Given text:
— begin —

Re: what is the analytical function for this 2D shape?

From: Rouben Rostamian (rouben_at_pc18.math.umbc.edu)
Date: 08/15/04 

Date: Sun, 15 Aug 2004 02:12:55 +0000 (UTC)

In article <cfm9ng$jvs$1@news.Stanford.EDU>, lucy <losemind@yahoo.com> wrote:
>
>I want to find an analytical function for the following 2D
>shape, let me try to describe it:
>
>It is in the form of z=f(x, y).
>
>The top of this function should be flat and looks like a
>rectangle, let's say the max height of this function is
>z_max. Then the contour of f(x, y) at that height is like a
>rectangle.
>
>The bottom of this function should look like a ellipse.
>That's to say, the contour of f(x, y) at the height z=0 is
>an ellipse.

— end —

Exercise instructions:
1) In the forum post about the 2D shape, what should the contour of f(x, y) look like at height z=0?
2) Continue the forum post about the 2D shape function, picking up right after its last line.

Available data:
— begin —

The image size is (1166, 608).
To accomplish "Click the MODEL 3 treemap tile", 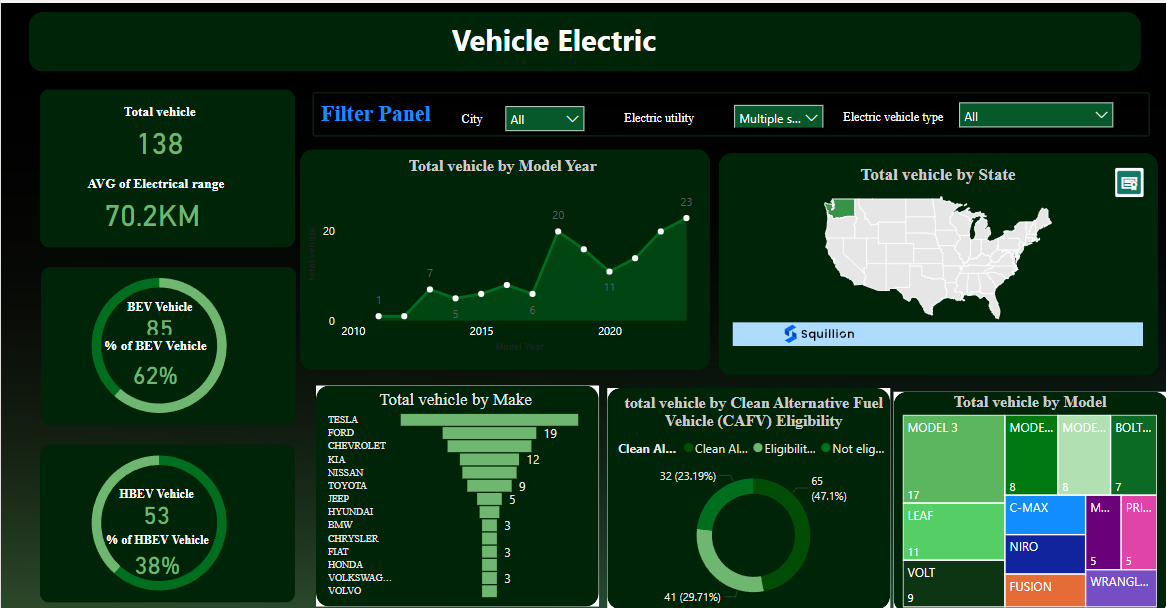I will click(x=950, y=458).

— end —

Written responses:
1) An ellipse.

2)
>
>The aspect ratio for this ellipse will be in accordance
>with the aspect ratio for the rectangle at the top.
>
>Basically, it is almost like an elliptical 2D gaussian
>function being cut at some z-height, but the cut should be
>morphed into rectangle.

I think you meant a 3D shape rather than a 2D shape. The graph of
z=f(x,y) is a surface in 3D.

Anyway, let me paraphrase your question.

    You are looking for a function z=f(x,y) such that the curve
    f(x,y)=0 is an ellipse and the curve f(x,y)=h is a rectangle.

Let's do a slightly more general problem because it makes it
easier to see through the solution.

Suppose the shape of the contour at the bottom of the graph (z=0) is
described by the equation u(x,y) = 1.

Suppose the shape of the contour at the top of the graph (z=h) is
described by the equation v(x,y) = 1.

Now pick z as either:
    z = f(x,y) = h [ u(x,y) - 1 ] / [ u(x,y) - v(x,y) ].
or
    z = f(x,y) = h [ 1/u(x,y) - 1 ] / [ 1/u(x,y) - 1/v(x,y) ].

With either choice we see that:

    z = 0 => u(x,y) = 1,
    z = h => v(x,y) = 1,

as required. This solves the general problem.

Now let's look at your specific problem.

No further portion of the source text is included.